Begin at the line that has "Image resolution: width=1280 pixels, height=2484" and stop after the line that has "(859, 548).", then rewrite those lines of the listing with "Describe" switched to "Explain" and nothing else altered.

◆ **Text and item location entries**
[BEGIN]

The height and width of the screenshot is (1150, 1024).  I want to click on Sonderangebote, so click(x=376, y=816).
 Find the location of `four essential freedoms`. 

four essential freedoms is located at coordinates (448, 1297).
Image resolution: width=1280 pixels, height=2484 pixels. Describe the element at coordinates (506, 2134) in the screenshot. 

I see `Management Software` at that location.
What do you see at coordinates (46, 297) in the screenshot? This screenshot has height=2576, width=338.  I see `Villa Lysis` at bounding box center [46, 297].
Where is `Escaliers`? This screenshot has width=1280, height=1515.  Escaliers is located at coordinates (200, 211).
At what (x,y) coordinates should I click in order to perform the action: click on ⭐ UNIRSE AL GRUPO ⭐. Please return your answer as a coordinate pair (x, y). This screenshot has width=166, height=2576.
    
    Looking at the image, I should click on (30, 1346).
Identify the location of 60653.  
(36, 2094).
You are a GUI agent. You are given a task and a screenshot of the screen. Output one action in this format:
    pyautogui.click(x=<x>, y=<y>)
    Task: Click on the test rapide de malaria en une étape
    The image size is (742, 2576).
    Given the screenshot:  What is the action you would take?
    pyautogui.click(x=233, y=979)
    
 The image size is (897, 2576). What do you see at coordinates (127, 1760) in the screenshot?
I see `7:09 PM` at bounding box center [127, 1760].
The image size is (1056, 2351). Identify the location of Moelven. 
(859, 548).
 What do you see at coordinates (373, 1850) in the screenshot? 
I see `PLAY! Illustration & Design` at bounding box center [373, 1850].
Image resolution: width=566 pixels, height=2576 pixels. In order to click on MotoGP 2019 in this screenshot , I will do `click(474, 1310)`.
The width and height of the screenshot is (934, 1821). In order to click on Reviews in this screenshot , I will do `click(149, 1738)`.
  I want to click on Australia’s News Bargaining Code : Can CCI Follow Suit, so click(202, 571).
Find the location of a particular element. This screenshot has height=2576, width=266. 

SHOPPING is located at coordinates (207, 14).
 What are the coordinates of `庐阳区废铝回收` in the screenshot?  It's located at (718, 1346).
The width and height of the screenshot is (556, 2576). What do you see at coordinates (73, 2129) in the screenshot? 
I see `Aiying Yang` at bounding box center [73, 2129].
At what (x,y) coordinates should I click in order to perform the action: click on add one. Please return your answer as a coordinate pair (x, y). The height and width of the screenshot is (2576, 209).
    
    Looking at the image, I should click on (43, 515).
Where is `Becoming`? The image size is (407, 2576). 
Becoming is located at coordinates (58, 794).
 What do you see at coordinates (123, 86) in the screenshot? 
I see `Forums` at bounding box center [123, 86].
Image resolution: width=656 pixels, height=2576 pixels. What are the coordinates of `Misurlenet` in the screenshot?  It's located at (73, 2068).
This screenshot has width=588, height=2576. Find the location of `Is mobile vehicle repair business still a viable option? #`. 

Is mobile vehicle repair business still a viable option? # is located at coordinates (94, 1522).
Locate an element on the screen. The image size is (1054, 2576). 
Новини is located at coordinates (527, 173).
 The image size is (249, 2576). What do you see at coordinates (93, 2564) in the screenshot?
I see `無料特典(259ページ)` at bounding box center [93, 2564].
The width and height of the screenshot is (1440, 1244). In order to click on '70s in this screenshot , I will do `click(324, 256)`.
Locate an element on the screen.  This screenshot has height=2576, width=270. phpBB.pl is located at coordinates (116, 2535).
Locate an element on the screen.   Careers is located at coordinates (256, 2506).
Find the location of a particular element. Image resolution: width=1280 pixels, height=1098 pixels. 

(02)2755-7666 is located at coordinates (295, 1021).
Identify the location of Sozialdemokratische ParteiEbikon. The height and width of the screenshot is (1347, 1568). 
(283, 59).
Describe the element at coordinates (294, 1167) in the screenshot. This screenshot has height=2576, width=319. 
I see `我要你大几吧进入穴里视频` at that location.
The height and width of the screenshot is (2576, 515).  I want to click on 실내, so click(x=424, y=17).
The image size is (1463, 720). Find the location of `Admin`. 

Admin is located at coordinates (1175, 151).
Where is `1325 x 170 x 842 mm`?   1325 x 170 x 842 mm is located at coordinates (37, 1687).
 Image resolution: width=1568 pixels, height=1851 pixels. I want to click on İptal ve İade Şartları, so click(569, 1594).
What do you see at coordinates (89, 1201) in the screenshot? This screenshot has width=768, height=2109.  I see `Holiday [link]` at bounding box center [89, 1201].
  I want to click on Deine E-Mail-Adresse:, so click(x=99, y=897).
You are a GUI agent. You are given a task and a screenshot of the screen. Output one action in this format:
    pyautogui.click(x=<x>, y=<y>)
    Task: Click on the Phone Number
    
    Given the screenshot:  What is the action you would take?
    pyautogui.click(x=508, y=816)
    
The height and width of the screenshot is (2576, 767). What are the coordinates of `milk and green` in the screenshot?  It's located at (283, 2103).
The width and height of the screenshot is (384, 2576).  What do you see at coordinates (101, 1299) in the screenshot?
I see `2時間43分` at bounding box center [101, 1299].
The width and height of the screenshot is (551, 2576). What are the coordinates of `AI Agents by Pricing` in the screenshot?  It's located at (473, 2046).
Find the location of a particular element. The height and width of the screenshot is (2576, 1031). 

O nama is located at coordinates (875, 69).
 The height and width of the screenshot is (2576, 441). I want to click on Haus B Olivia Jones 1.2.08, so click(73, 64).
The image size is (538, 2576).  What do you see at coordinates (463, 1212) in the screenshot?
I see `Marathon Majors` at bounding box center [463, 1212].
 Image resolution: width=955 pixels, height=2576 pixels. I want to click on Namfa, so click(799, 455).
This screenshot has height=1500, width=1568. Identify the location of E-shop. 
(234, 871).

[END]

◆ **Task answer**
Image resolution: width=1280 pixels, height=2484 pixels. Explain the element at coordinates (506, 2134) in the screenshot. 

I see `Management Software` at that location.
What do you see at coordinates (46, 297) in the screenshot? This screenshot has height=2576, width=338.  I see `Villa Lysis` at bounding box center [46, 297].
Where is `Escaliers`? This screenshot has width=1280, height=1515.  Escaliers is located at coordinates (200, 211).
At what (x,y) coordinates should I click in order to perform the action: click on ⭐ UNIRSE AL GRUPO ⭐. Please return your answer as a coordinate pair (x, y). This screenshot has width=166, height=2576.
    
    Looking at the image, I should click on (30, 1346).
Identify the location of 60653.  
(36, 2094).
You are a GUI agent. You are given a task and a screenshot of the screen. Output one action in this format:
    pyautogui.click(x=<x>, y=<y>)
    Task: Click on the test rapide de malaria en une étape
    The image size is (742, 2576).
    Given the screenshot:  What is the action you would take?
    pyautogui.click(x=233, y=979)
    
 The image size is (897, 2576). What do you see at coordinates (127, 1760) in the screenshot?
I see `7:09 PM` at bounding box center [127, 1760].
The image size is (1056, 2351). Identify the location of Moelven. 
(859, 548).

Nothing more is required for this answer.